Tuesday 29 January 2013

Photoshop Postcards

After our Photoshop induction we were given a brief in which we had to create a series of postcards using Photoshop. We were each given a shape and were required to find examples of this shape around the college, take photos and edit them to create a series using photoshop.
The shape I was assigned was a square and I immediately thought of all the windows around the college, however after taking some photos of them, I didn't like how inconsistent they were with each other. They were all square but otherwise they had little in common, they were all spaced differently and I didn't see any other links.





After attempting to find some common ground with them I just decided to change the series. After spending hours in the mac suite trying to finish something I started taking pictures of the keyboard.
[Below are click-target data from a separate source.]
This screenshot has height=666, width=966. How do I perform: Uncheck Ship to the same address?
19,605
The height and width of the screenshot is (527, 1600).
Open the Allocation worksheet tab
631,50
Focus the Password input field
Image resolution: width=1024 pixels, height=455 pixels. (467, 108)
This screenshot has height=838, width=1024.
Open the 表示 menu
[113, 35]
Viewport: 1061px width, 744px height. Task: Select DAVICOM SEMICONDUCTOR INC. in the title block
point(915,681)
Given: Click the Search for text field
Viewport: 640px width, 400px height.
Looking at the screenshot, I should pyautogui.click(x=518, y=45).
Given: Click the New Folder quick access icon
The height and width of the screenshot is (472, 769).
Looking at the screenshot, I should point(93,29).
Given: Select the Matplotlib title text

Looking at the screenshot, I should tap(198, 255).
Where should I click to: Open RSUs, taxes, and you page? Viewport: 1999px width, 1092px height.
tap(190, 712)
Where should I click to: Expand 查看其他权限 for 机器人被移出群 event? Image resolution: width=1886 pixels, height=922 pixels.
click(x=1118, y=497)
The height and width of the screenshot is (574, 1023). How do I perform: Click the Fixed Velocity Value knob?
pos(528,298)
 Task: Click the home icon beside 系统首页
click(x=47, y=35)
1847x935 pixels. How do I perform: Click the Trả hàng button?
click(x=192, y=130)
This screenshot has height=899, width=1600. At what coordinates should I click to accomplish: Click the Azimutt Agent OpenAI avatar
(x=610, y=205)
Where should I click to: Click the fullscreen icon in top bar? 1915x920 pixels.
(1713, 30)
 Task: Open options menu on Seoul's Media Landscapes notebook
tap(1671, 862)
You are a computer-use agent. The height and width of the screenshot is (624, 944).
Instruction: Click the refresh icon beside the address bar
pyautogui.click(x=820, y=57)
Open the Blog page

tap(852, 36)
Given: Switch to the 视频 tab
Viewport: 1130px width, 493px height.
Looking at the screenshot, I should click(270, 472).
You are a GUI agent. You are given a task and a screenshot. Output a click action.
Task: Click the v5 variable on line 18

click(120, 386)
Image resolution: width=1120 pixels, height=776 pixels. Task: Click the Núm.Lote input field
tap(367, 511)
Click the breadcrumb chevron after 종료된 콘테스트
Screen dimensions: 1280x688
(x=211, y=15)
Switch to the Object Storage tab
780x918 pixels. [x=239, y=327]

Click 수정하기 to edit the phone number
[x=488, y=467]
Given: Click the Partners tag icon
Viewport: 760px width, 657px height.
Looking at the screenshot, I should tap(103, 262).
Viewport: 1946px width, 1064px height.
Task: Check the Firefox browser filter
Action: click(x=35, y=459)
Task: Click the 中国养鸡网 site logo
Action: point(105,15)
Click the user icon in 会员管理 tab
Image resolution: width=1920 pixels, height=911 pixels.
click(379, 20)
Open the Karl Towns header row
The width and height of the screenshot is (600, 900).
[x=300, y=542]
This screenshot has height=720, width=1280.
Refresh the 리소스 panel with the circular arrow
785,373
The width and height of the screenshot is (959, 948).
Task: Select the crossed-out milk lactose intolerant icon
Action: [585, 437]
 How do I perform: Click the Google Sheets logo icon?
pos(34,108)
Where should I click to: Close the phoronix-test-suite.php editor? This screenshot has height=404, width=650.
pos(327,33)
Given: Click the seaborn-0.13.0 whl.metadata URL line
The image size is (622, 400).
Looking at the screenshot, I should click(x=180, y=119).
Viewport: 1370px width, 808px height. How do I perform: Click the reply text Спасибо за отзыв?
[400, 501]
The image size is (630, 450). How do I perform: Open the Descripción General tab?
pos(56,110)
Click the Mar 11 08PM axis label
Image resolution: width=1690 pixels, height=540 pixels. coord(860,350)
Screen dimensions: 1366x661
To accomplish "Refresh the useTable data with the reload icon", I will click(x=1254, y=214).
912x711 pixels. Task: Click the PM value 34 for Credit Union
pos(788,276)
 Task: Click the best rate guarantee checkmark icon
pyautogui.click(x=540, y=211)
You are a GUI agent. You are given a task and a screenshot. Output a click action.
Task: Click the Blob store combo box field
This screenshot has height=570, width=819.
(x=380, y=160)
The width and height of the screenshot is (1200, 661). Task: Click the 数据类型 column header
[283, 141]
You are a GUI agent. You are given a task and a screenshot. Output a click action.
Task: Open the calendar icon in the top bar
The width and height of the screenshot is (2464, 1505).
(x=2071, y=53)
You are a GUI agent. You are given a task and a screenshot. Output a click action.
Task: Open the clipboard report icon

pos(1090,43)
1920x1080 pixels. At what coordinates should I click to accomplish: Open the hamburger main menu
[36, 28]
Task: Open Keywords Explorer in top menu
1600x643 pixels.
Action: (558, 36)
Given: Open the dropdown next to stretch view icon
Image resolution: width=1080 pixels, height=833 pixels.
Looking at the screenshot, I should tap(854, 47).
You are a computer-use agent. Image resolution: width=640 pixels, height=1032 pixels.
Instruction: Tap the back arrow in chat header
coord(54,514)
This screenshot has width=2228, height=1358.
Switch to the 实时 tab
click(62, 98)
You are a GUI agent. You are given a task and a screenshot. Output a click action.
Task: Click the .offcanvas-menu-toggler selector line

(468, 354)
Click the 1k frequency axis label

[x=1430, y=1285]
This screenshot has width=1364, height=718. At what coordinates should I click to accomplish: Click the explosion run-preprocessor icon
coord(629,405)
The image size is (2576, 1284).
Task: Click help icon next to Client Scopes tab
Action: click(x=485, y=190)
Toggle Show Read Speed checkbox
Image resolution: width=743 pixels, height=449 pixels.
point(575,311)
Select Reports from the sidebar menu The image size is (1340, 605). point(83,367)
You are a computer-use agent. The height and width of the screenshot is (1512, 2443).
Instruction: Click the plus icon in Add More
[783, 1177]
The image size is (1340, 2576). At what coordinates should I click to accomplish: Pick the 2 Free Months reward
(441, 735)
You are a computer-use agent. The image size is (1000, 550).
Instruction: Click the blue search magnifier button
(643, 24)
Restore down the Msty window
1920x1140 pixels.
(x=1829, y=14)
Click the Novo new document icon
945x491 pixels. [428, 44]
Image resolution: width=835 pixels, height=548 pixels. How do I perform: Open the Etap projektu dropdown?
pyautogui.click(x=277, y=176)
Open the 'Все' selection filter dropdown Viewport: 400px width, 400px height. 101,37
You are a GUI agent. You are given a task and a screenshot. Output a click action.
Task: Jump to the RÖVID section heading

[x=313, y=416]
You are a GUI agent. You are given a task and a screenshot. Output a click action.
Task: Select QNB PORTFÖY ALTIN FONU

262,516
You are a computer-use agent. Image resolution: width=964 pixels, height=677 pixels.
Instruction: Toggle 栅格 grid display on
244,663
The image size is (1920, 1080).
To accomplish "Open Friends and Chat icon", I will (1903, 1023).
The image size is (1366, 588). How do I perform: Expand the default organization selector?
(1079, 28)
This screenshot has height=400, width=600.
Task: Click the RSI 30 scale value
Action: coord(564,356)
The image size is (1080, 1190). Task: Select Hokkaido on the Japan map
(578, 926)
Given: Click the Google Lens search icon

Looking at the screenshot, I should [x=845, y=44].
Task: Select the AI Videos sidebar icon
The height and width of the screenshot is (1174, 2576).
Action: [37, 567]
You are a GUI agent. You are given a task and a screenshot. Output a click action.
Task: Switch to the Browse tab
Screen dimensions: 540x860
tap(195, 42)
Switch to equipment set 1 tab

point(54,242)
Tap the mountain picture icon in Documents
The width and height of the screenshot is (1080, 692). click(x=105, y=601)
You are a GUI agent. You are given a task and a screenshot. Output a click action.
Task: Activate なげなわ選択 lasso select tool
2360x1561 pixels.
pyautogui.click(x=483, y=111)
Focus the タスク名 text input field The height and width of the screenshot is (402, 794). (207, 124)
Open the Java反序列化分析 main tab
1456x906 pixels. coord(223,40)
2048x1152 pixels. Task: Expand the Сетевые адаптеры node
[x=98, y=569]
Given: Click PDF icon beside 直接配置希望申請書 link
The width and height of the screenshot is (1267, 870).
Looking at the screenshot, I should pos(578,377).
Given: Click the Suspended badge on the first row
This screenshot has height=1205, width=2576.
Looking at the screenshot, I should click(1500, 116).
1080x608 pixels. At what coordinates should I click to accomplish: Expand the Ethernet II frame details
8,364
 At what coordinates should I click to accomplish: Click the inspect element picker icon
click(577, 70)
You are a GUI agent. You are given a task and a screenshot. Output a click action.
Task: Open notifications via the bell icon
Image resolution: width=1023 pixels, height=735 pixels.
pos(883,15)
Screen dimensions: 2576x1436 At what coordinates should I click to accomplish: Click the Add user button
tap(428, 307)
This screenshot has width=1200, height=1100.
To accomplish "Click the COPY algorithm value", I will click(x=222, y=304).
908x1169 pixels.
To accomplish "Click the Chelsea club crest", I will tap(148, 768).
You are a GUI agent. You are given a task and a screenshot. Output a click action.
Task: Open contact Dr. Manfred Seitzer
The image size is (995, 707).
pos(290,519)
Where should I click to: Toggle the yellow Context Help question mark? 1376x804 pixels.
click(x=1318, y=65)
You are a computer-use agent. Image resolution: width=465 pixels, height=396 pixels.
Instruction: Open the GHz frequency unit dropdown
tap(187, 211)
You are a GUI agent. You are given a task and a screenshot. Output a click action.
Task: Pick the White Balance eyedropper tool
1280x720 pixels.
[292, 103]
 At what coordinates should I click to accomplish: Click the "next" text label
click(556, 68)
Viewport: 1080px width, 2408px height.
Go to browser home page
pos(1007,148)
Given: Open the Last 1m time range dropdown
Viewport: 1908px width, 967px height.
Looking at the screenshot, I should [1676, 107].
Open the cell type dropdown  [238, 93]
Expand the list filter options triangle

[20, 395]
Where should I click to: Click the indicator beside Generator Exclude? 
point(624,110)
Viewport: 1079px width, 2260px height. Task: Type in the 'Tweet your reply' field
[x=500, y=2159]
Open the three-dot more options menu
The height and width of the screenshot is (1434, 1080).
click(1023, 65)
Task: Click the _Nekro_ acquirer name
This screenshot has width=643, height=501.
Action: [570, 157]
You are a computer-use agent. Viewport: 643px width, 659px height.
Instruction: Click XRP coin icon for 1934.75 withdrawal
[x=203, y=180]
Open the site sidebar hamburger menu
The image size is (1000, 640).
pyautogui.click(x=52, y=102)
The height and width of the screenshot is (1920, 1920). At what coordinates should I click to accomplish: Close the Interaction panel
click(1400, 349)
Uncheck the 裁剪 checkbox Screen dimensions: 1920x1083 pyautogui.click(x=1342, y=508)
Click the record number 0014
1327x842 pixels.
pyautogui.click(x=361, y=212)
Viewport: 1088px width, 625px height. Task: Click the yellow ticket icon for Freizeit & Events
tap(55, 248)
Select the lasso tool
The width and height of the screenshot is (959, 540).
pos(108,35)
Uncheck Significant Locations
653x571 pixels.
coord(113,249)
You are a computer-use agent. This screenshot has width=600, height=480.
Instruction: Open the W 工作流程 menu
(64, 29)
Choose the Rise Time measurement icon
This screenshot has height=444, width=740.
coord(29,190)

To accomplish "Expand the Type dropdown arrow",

I thought this could work well as, while most of the keys are square some aren't, so there would be some subtle variation in photos of different areas of the keyboard.











I wanted the subtle differences for example, blemishes on the keyboard, to be extremely defined, so I adjusted the levels, which exaggerated the dirt and fingerprints on the keyboard. I also wanted them to appear quite eerie and creepy so I increased the hue and brought the saturation down, which gave it dirty green undertones.



However this still left the image looking a bit basic so I adjusted the composition of the whole image. I made separate layers from sections of the image that intersected a key or a character on the keyboard and moved them around to break the image up.



Since the colours are all fairly neutral this wasn't an overwhelming change, it just makes it worth a second glance to identify the difference. I wanted to keep the back simple but include 'Leeds College Of Art' on the front. However, due the nature of the design and the characters on the keys I had to increase the lightness to let the type stand out.

To make the disconnection of the image a little more obvious I reduced the opacity of the background, bring the disjointed parts forward.